Collected data entries
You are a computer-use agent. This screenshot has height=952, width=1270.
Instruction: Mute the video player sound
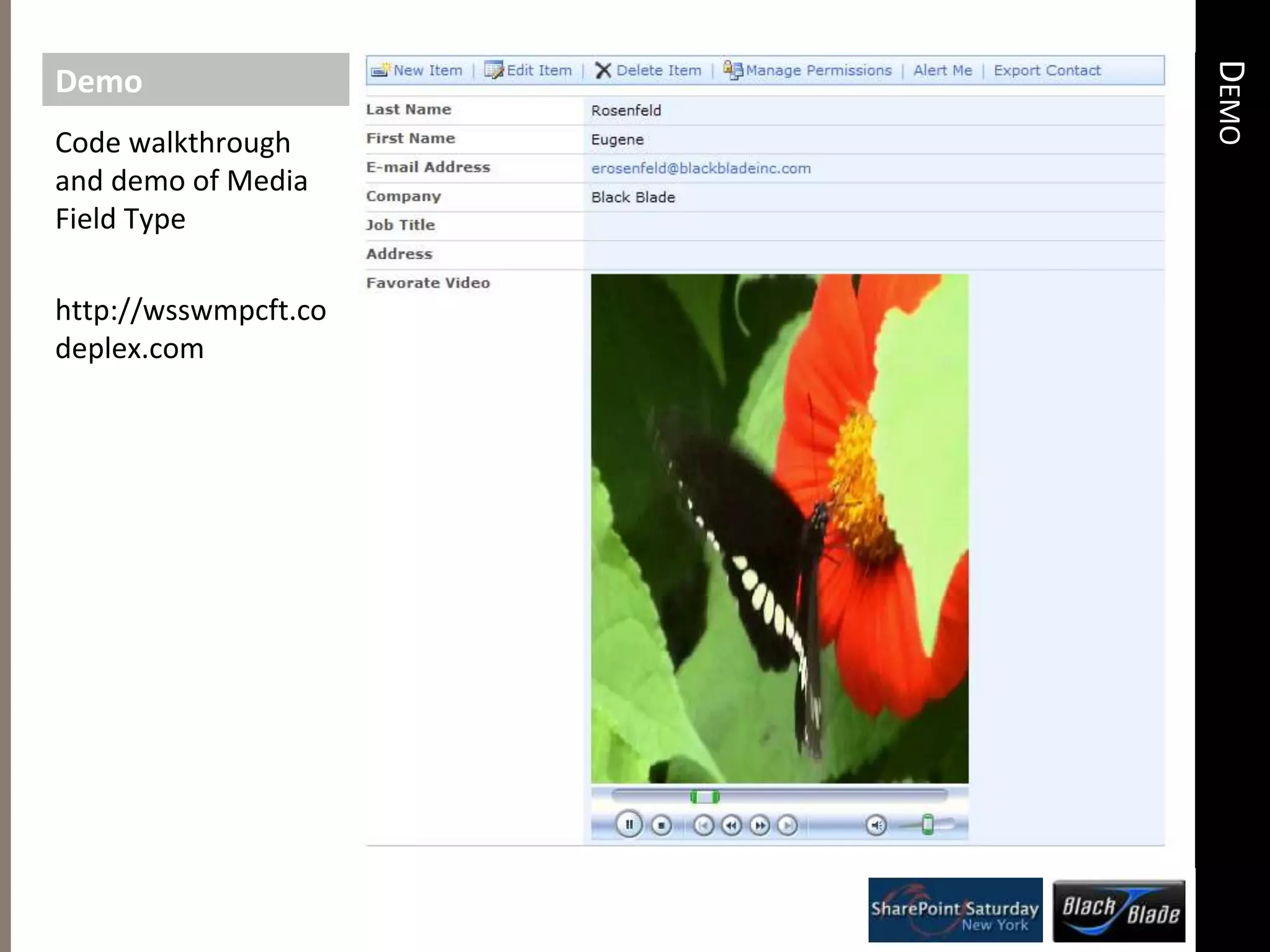pyautogui.click(x=876, y=826)
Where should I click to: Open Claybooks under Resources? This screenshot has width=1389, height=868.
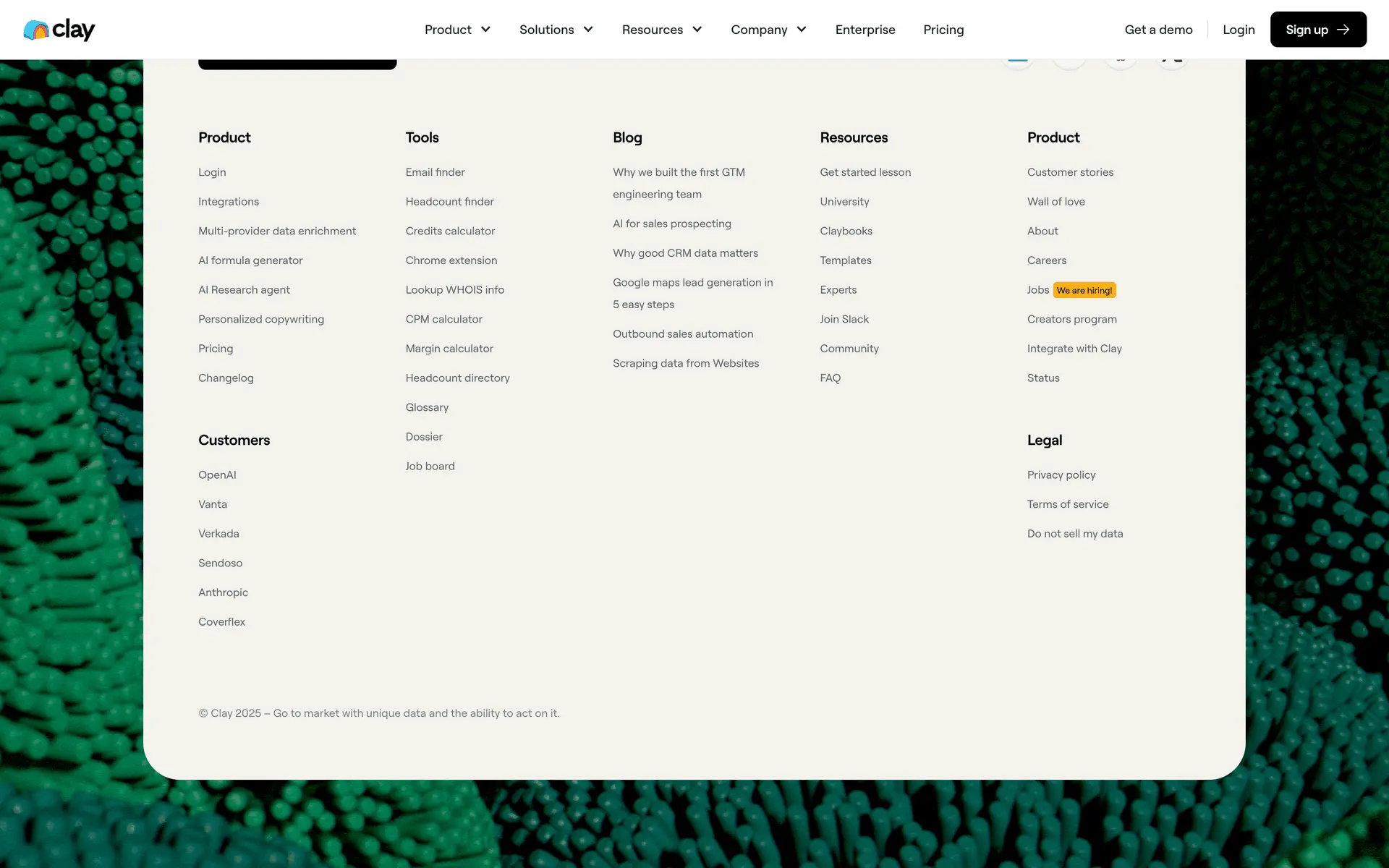pos(846,231)
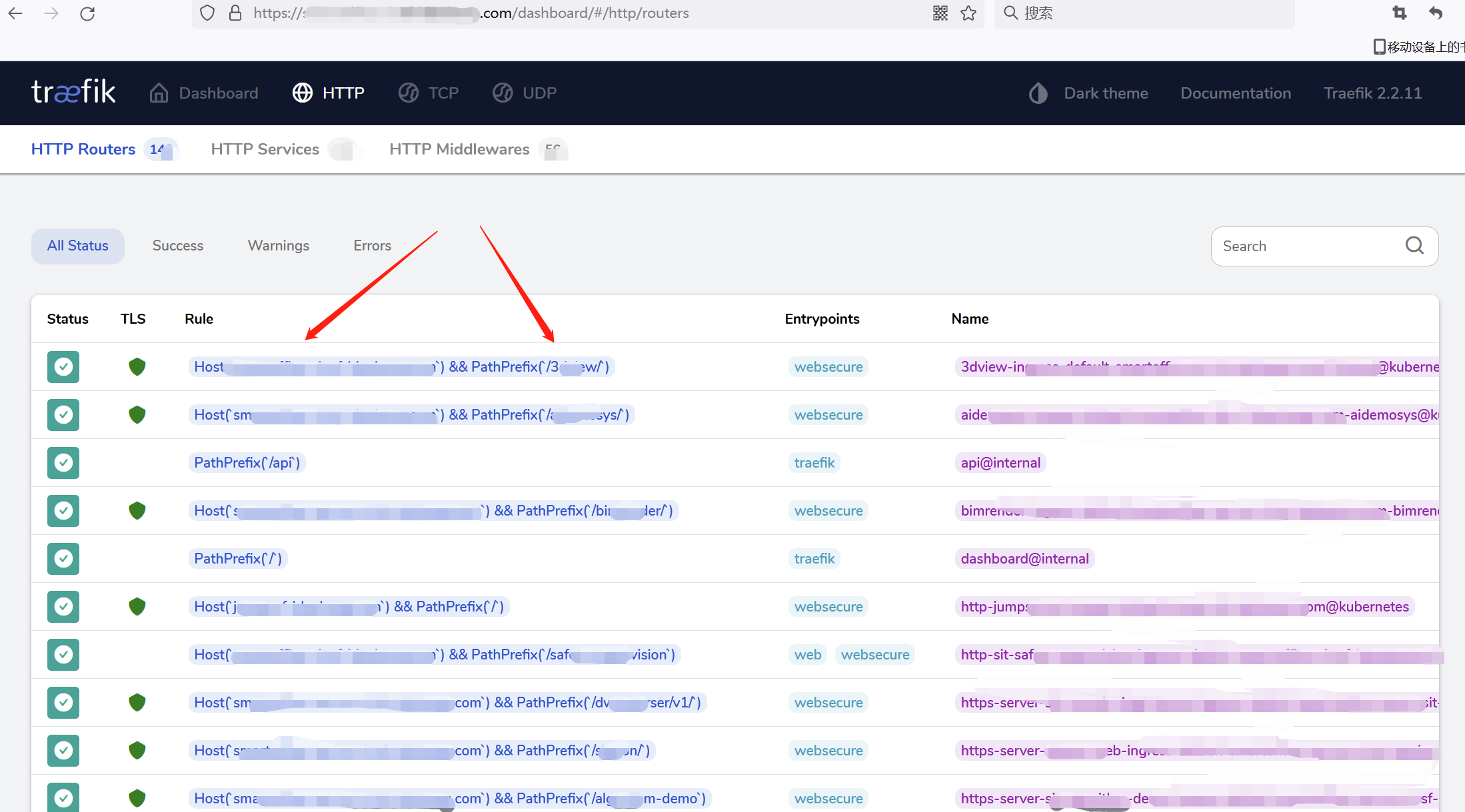The width and height of the screenshot is (1465, 812).
Task: Click the traefik entrypoint tag on PathPrefix(/api) row
Action: click(x=814, y=462)
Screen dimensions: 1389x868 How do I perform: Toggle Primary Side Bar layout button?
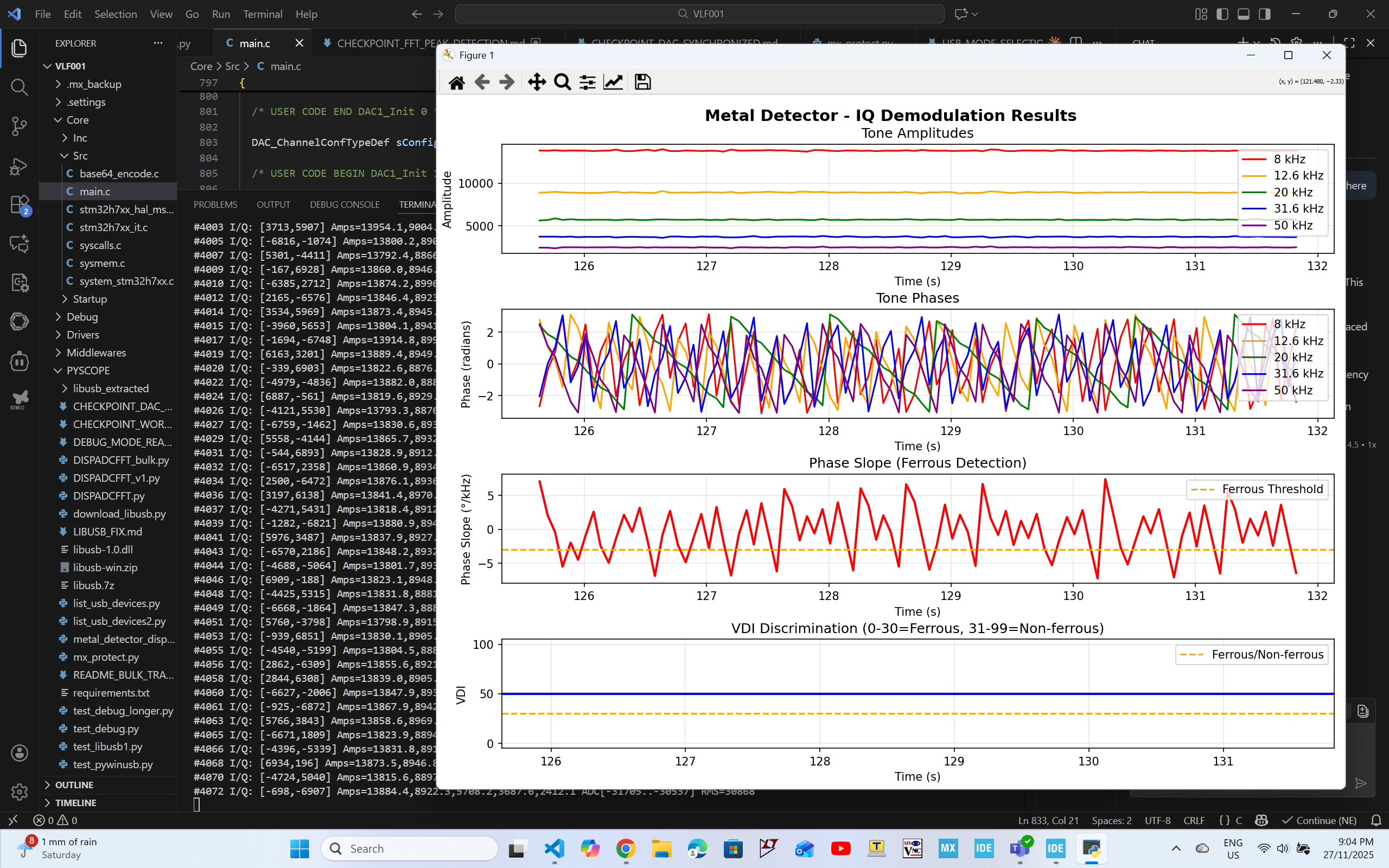coord(1222,14)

* **Work to complete**: Set down every entry above again exactly, dropping each picture.

* **Reply**:
You are a computer-use agent. This screenshot has height=952, width=1270.
Instruction: Mute the video player sound
pyautogui.click(x=876, y=826)
Where should I click to: Open Claybooks under Resources? This screenshot has width=1389, height=868.
pos(846,231)
The width and height of the screenshot is (1465, 812).
Task: Click the traefik entrypoint tag on PathPrefix(/api) row
Action: click(x=814, y=462)
Screen dimensions: 1389x868 How do I perform: Toggle Primary Side Bar layout button?
coord(1222,14)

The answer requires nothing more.